Балла Канте никого не понуждал верить в Одноглазого. Одноглазый был его духом и богом, с силой, созвучной силе самого мансы, превосходящей всё на земле золота. Одноглазого звали здесь Олорун, Олофин-орун – чуждо, но в то же время и знакомо, словно взяли известное имя, перевернули, обшлёпали толстыми вывороченными губами. Но был это именно Он, бронзоволицый, звавший всю дорогу, ведший за собой, верный и изменчивый, насмешливый, бог сильных. Его принимали те, кто хотел стать сильным, понять силу могучего, стареющего как гора Балла Канте. И Одноглазый отзывался. Он давал холодное мужество, презрение к своей и чужой смерти – а тем, кто был достоин силы, он давал боевое безумие. Инги видел не раз, как дух Одноглазого входит в узнавших его, как плещет в мышцы звериной яростью и быстротой, заставляя забыть о ранах, сражаться, когда лохмотьями свисают из разодранного живота кишки и сердце дрожит, открытое всем, во вспоротой груди.

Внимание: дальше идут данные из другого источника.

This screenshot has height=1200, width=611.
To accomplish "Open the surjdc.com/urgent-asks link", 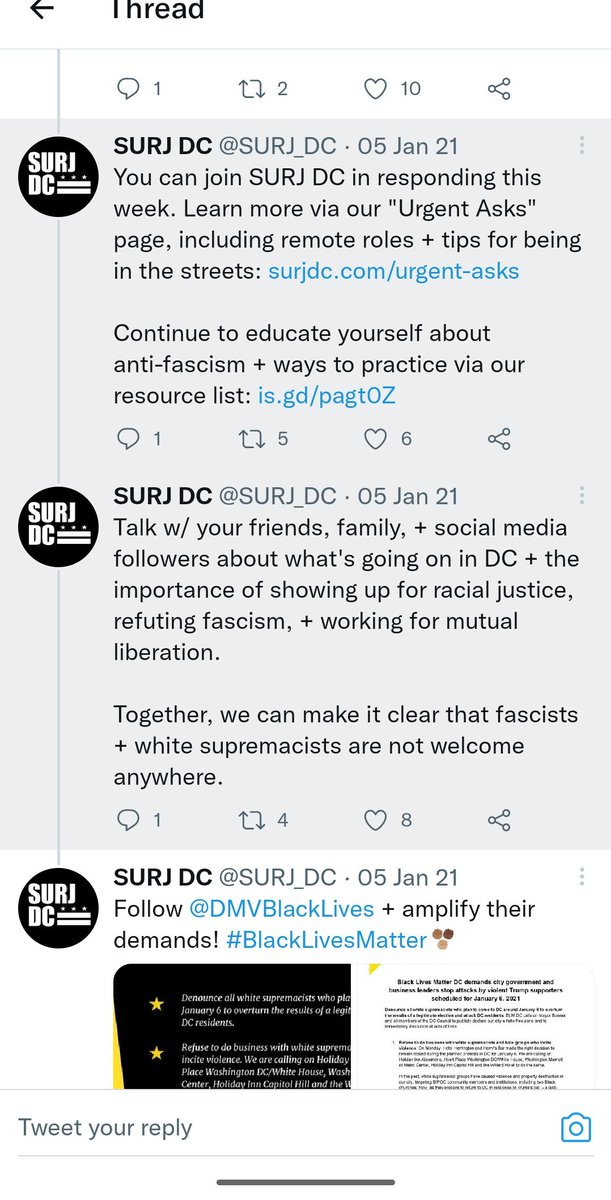I will click(x=394, y=270).
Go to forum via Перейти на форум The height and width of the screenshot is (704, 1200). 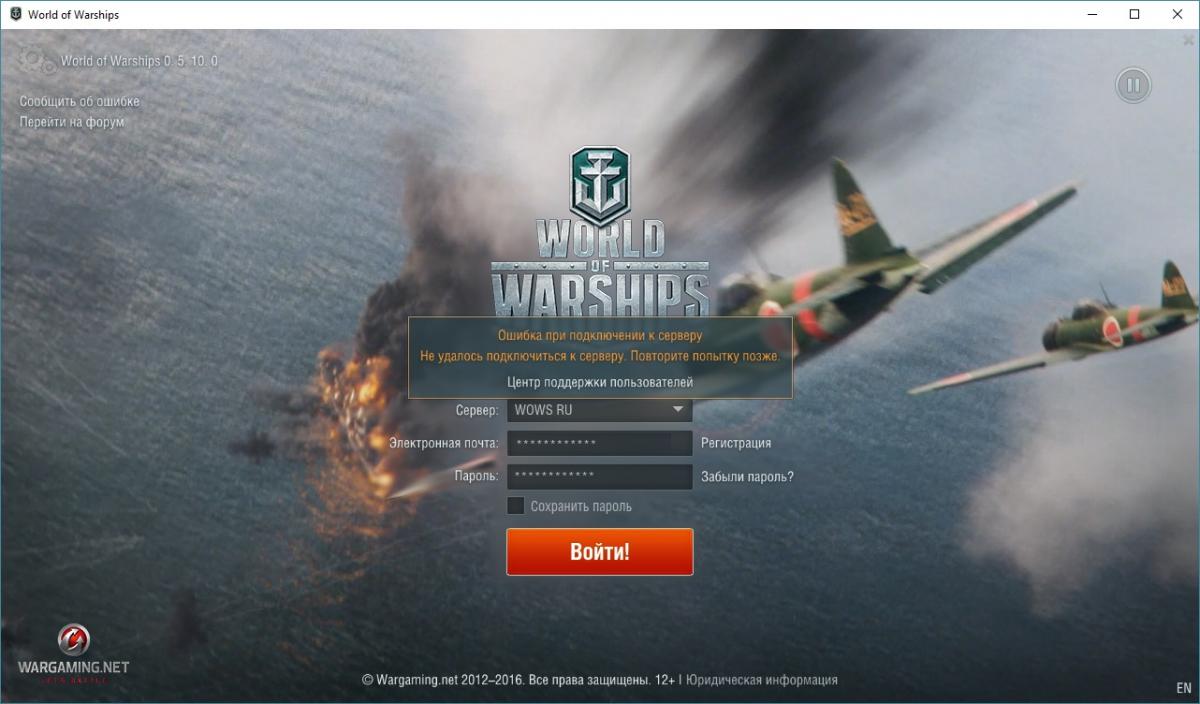pyautogui.click(x=72, y=122)
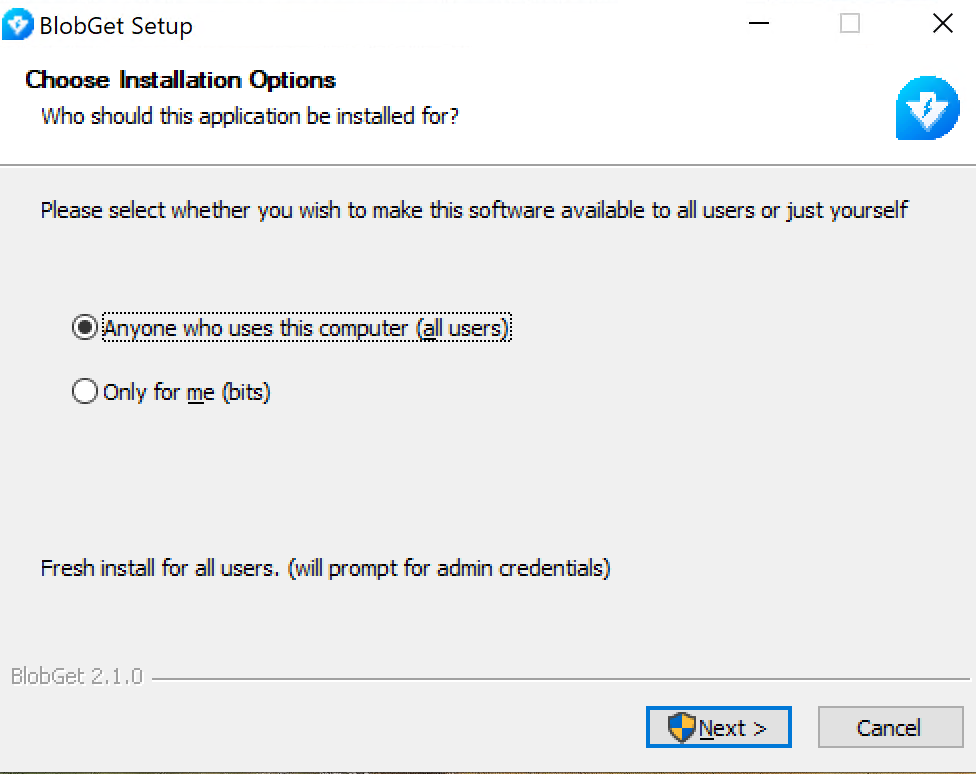
Task: Click the Only for me text label
Action: tap(185, 392)
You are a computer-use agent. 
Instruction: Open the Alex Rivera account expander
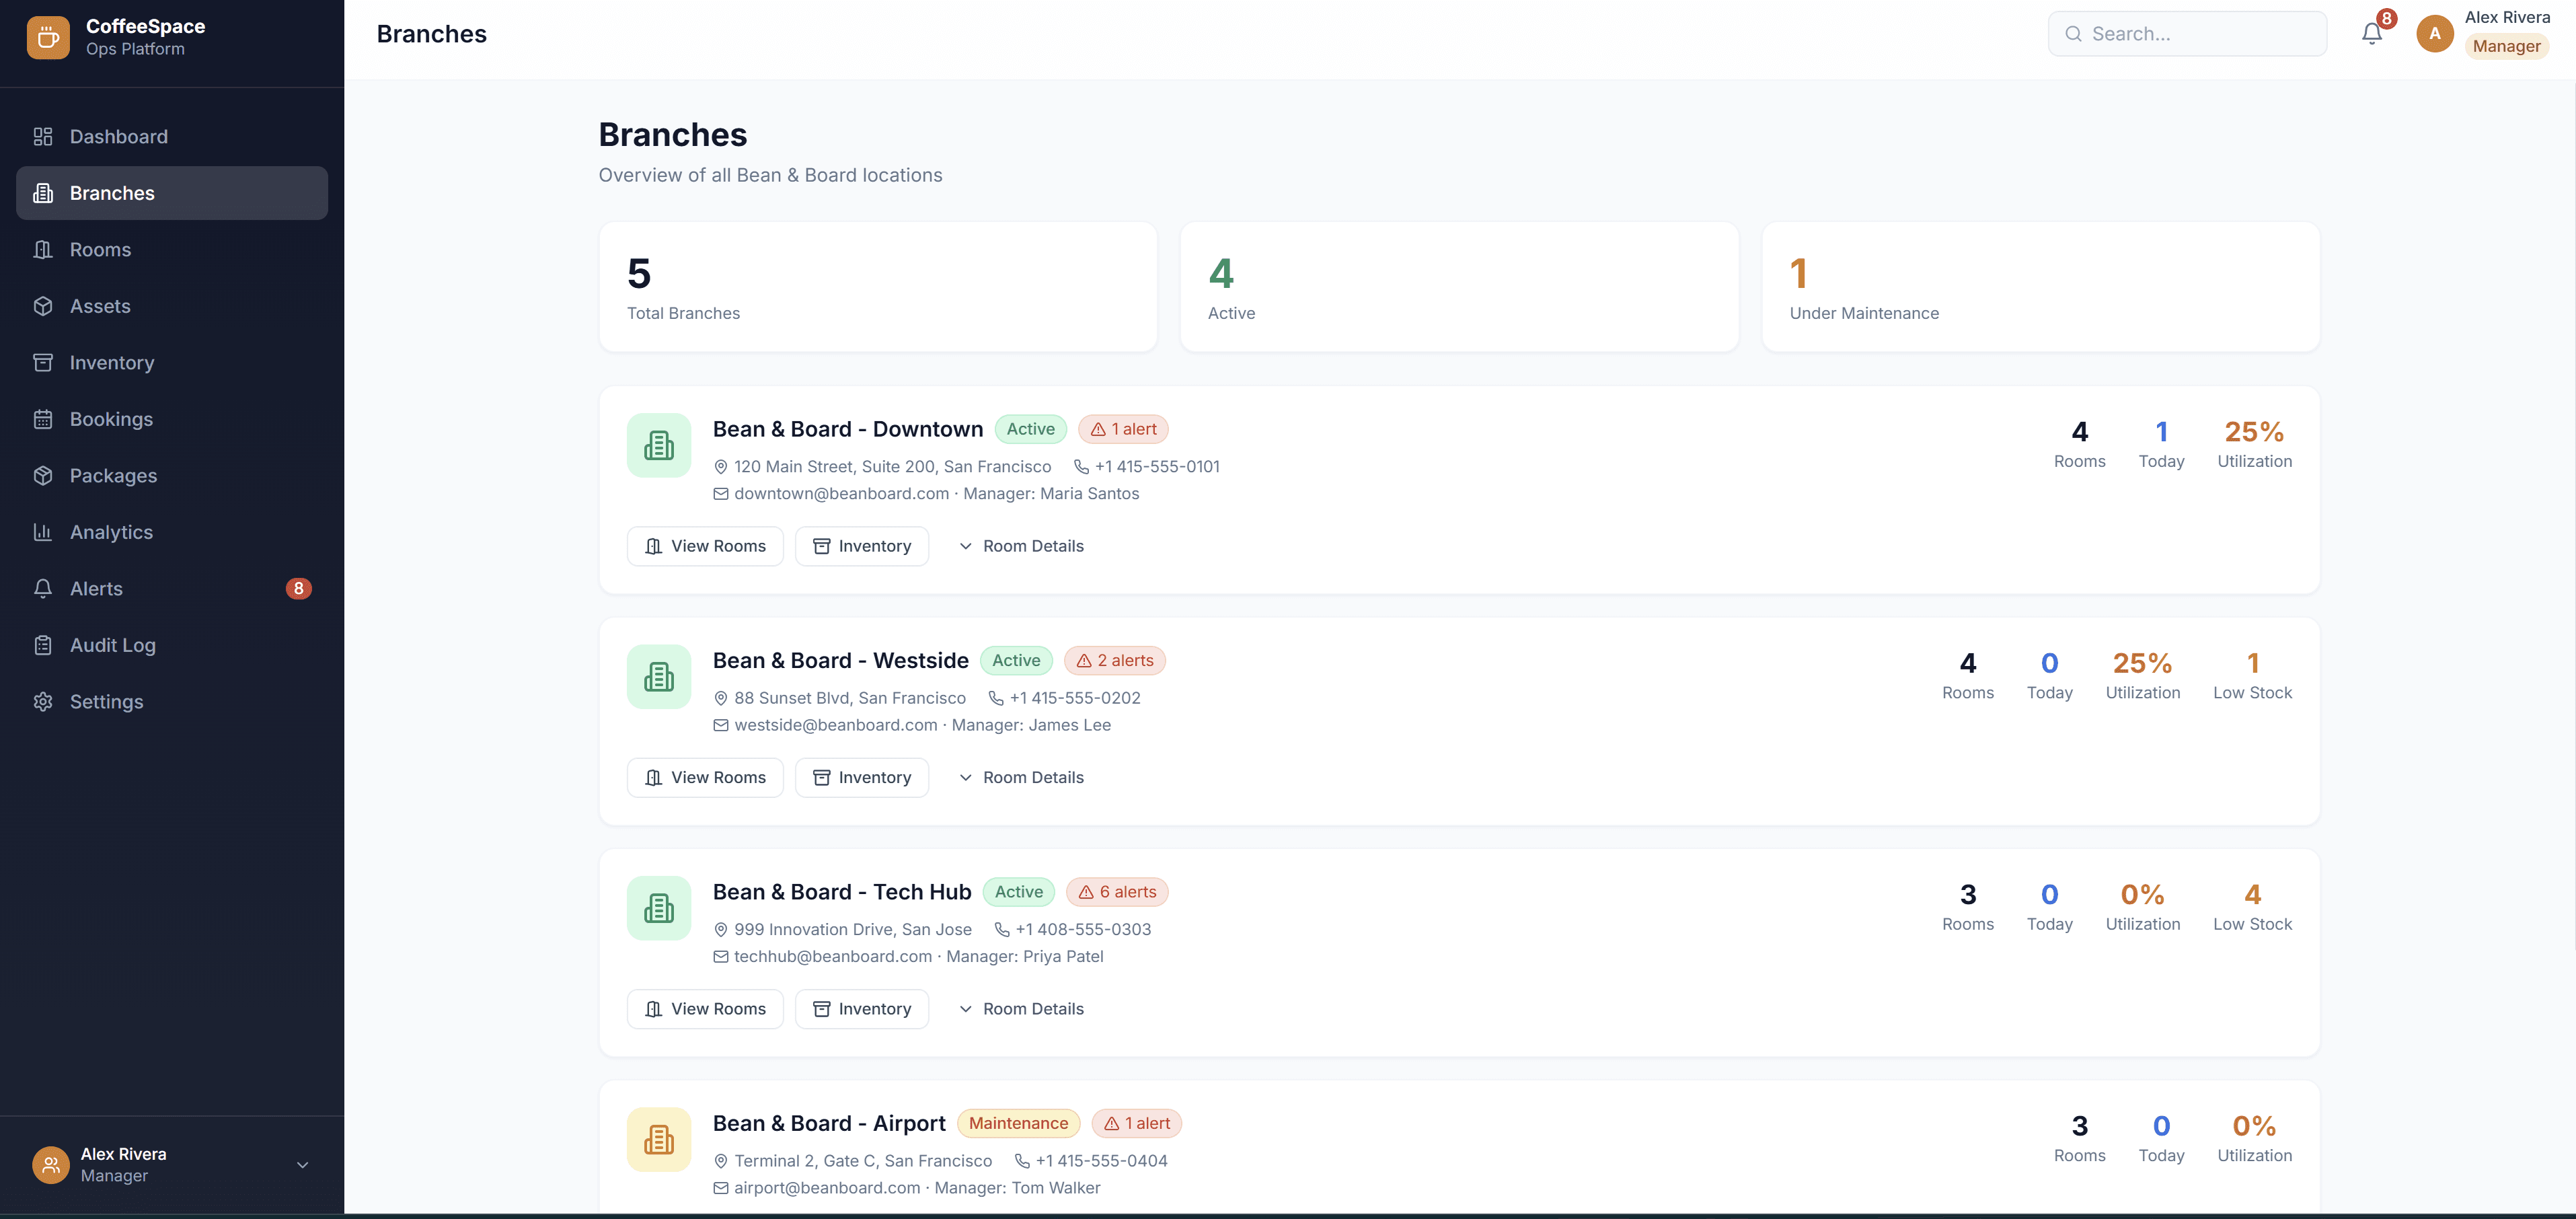point(302,1165)
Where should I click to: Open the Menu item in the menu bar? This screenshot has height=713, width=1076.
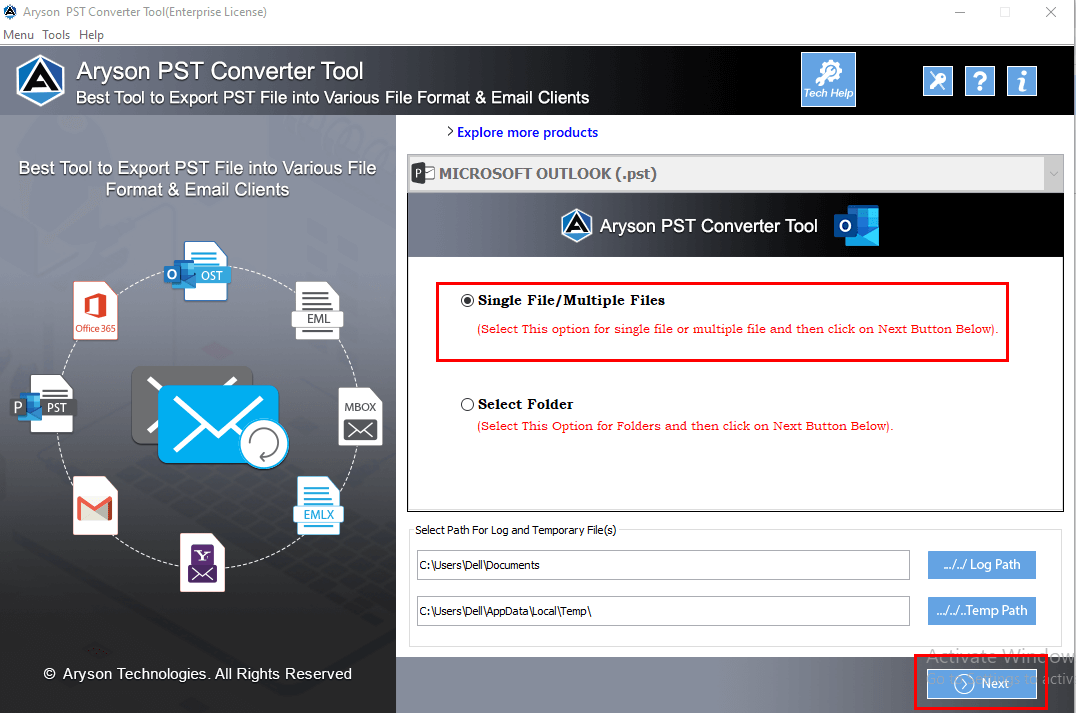pyautogui.click(x=18, y=34)
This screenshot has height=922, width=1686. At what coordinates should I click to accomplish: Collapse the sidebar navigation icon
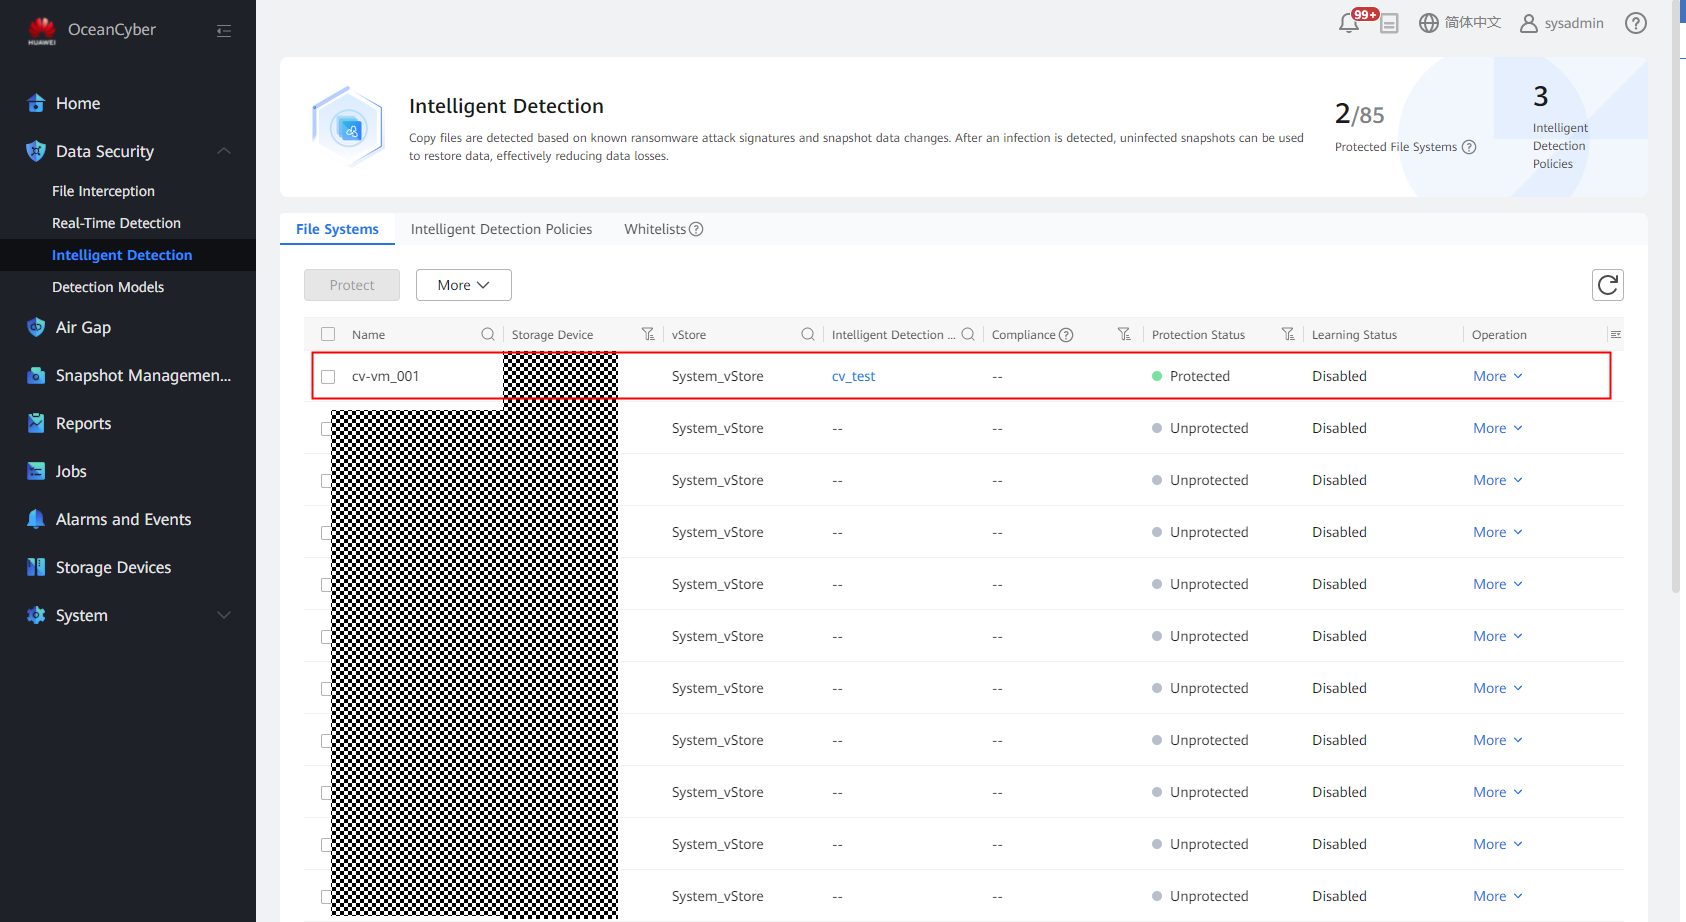click(x=224, y=31)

Глядя на Мятещу, потерявшего почву человечьего мира под ногами, на пляски чёрных под мерный барабанный перегуд, слушая странные, обрывистые, но складные песни, рождённые из экстаза, из горячечного движения, Инги понял, чего хочет Одноглазый: он хочет ожить. Воскреснуть в крови, предстать не тенью из памяти, закованной горстью слов, а теплом и судорогой мышц, звуком и запахом, вкусом земной пищи, радостью тела. И хочет от Инги, чтобы тот помог разбудить его кровь в крови потомков, кого не поработили лукавые новые боги, входящие в души с написанными словами.
Инги не знал, какою отравой разбудил в нём память крови старик Похъелы. Не знал, как сумел пробудить Повелитель убийц кровь могучего Баллы Канте. Но постиг, как могут входить духи и боги в кровь чёрного народа. Запах золота пропитал их тела и души, завладел их рассудком. Чтобы опьянеть и обеспамятеть, чтобы отправить душу к богам и мёртвым, им не нужны были дурманные травы или ужас и кровь убитой жертвы. Им хватало музыки: странного, неровного, глуховатого перестука с узором немыслимой сложности, когда барабаны говорят друг с другом, жалуются, плачут и ярятся, выстукиваясь исступлённо, и сквозь слух ритм и дробь зажигают мозг, дёргают мышцы. Плясуны отдаются им, позволяют ритму владеть их членами, извиваются и немыслимо скачут, падая, взвиваясь, перекатываясь, – а то будто теряя кости, не двигаясь, но переливаясь гибким, податливым телом. Это было в их крови. Инги никогда не видел, чтобы так могли двигаться люди полночи или ал-Андалуса. Даже Хуан, с годами отточивший точность, быстроту и лёгкость движений, не мог так. Он мог поделить саблей подброшенную ветку на дюжину частей – но всё равно его движения казались угловатыми, неуклюжими, несуразными рядом с кошачьей, переливчатой грацией чёрных.
Никто не мог сказать наперёд, какой из огромного сонмища духов и богов пойдёт в тело плясуна. Конечно, всякий хотел принять в себя духа посильнее или хотя бы своего покровителя, но получалось по-разному. В тело вселялись и духи благонравные, и вредные, а иногда настолько ужасные, что одержимый кидался диким зверем, бил и рвал, и десяток мужчин не мог его угомонить. Оттого случались и смерти, и увечья.
Инги никогда не влекли ни песни, ни музыка. Но из подвала памяти снова всплыло знание: музыка – она как слова, как речь, ритмичная и плавная, текущая ледяной водой или сладкой брагой. Музыкой можно позвать, и убедить, и разозлить. У каждого из существ была своя музыка, и если созвучиться, соединиться с нею, то примешь, и поймёшь, и станешь одним целым с тем, чья музыка звучит в тебе. Инги просил гриотов-джели обучить его искусству балафона, больших и малых барабанов, мастерству голоса. Его учили с опаской, ведь делиться мастерством – значит отдавать силу, но куда денешься от Ндомаири, верховного кузнеца-колдуна великого мансы?
Инги был способным учеником – и оказался хорошим учителем. Музыка Одноглазого, старого Олоруна, зазвучала в его душе так отчётливо, что пальцы сами рвались озвучить её. Вот это было настоящей молитвой, праздником и жертвой! Послушно подхватывали ритм притаившиеся в сумраке гриоты, и будто опускалась туча – танцующий вдруг замирал, сутулясь, и тяжкой, спокойной, ледяной силой веяло от него. Тогда Инги вставал пред ним и, глядя в бронзовеющие глаза, говорил: «Здравствуй в мире живых, Великий!»